Blair acknowledged that a toughly negotiated $41-billion package of support aimed at helping new members catch up with the richer countries of Western Europe will hit the EU budget hard. "People worry, if you're bringing poorer countries into the European Union, doesn't that impose a huge burden?" he noted.
But previous expansions have shown that new members quickly bring "prosperity not just to their own people but to every part of the European Union," Blair said. "Yes, there is a short-term cost. But the long-term benefits ... in terms of trade, prosperity and living standards, as well as security, far outweigh any of the short-term costs."
Coordinated discussions were also held here and at North Atlantic Treaty Organization headquarters in Brussels on Friday on EU plans to mount peacekeeping operations using NATO assets such as heavy transport planes, command and control facilities and satellite intelligence gathering. At the NATO meeting, in action seen as part of a bid to cultivate favor with the European Union, Turkey lifted its long-standing veto of those plans.
That means the EU will now be "able to conduct operations where NATO does not want to get engaged," Blair told reporters here. The agreement sets the stage for EU forces to possibly take over peacekeeping operations in Bosnia-Herzegovina.
There was general satisfaction but no mood of great celebration in the candidate countries, eight of which were formerly under communist rule. Market-oriented reforms have imposed burdens such as unemployment and inflation, and people know that more tough changes lie ahead.
Joining the European Union "changes entirely our geopolitical situation," but "unfortunately there is a deficit of joyfulness among Poles," said Piotr Nowina Konopka, a prominent former dissident who is now dean of the College of Europe's Natolin campus in Warsaw. "We are unable to feel happy surrounded by everyday problems."
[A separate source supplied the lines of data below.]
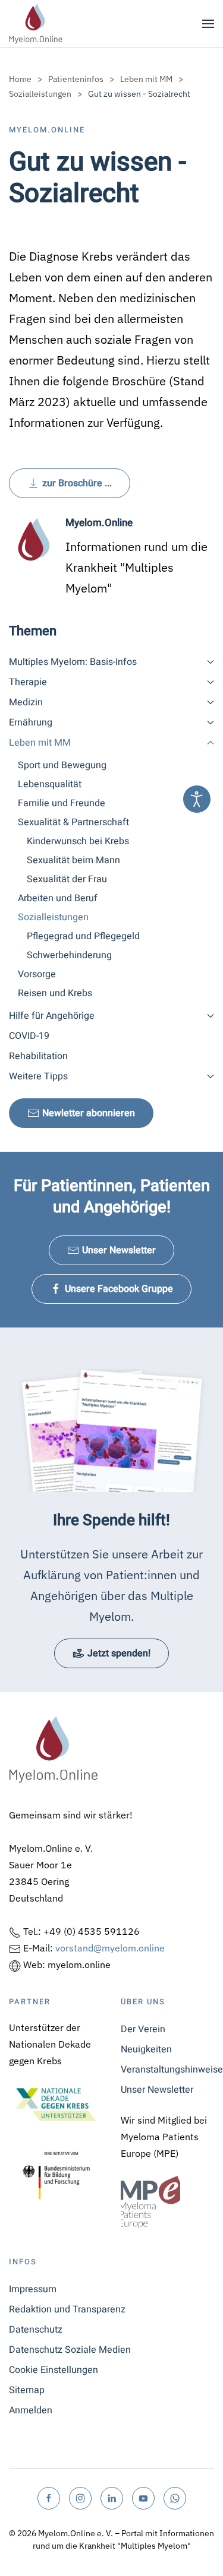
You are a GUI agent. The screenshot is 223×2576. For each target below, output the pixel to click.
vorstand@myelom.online (110, 1948)
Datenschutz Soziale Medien (70, 2350)
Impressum (32, 2289)
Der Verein (143, 2029)
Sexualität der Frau (67, 879)
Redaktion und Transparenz (67, 2309)
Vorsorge (37, 974)
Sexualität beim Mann (73, 860)
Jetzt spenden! (118, 1653)
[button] (208, 23)
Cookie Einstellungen (53, 2370)
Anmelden (30, 2410)
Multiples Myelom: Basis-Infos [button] (73, 662)
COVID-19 (29, 1036)
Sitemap (27, 2390)
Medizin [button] (26, 702)
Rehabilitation (38, 1056)
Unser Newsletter (119, 1250)
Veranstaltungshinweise (168, 2069)
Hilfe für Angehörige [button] (52, 1016)
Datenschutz (35, 2329)
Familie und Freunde (61, 803)
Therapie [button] (28, 682)
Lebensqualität (49, 784)
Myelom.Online (47, 129)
Hopes that a United Nations-brokered deal between Greek and Turkish Cypriots on reuniting the island could be reached during the two-day summit were not realized, and EU leaders concluded negotiations on entry terms with the island's internationally recognized Greek Cypriot government. Turkish Cypriots can join if they agree to a reunification plan.
The island has been divided since 1974, when Turkey invaded in response to a Greek Cypriot coup backed by the military junta then ruling Greece. Turkish Cypriots make up about 18% of Cyprus' 750,000 population and control about one-third of the island.
Turkish Prime Minister Abdullah Gul, in comments to domestic media, blamed "prejudice against us" for the failure to win an earlier date for launching EU accession negotiations. But he took a more upbeat line later Friday, declaring at a news conference that "we will continue our reform process for our own people. We are not doing this for others.... We continue to want to be members of the EU."
Turkey will "prove if it joins the EU that a Muslim country can be democratic and comfortable with the modern world," Gul said.
"Turkey would have liked an earlier date, but for 40 years Turkey has been wanting a firm date, and this is a firm date," Blair said. Turkey has sought to join the European Union since the early 1960s, but the bloc has cited concerns about the country's human rights record and economy in refusing until now to give it serious consideration.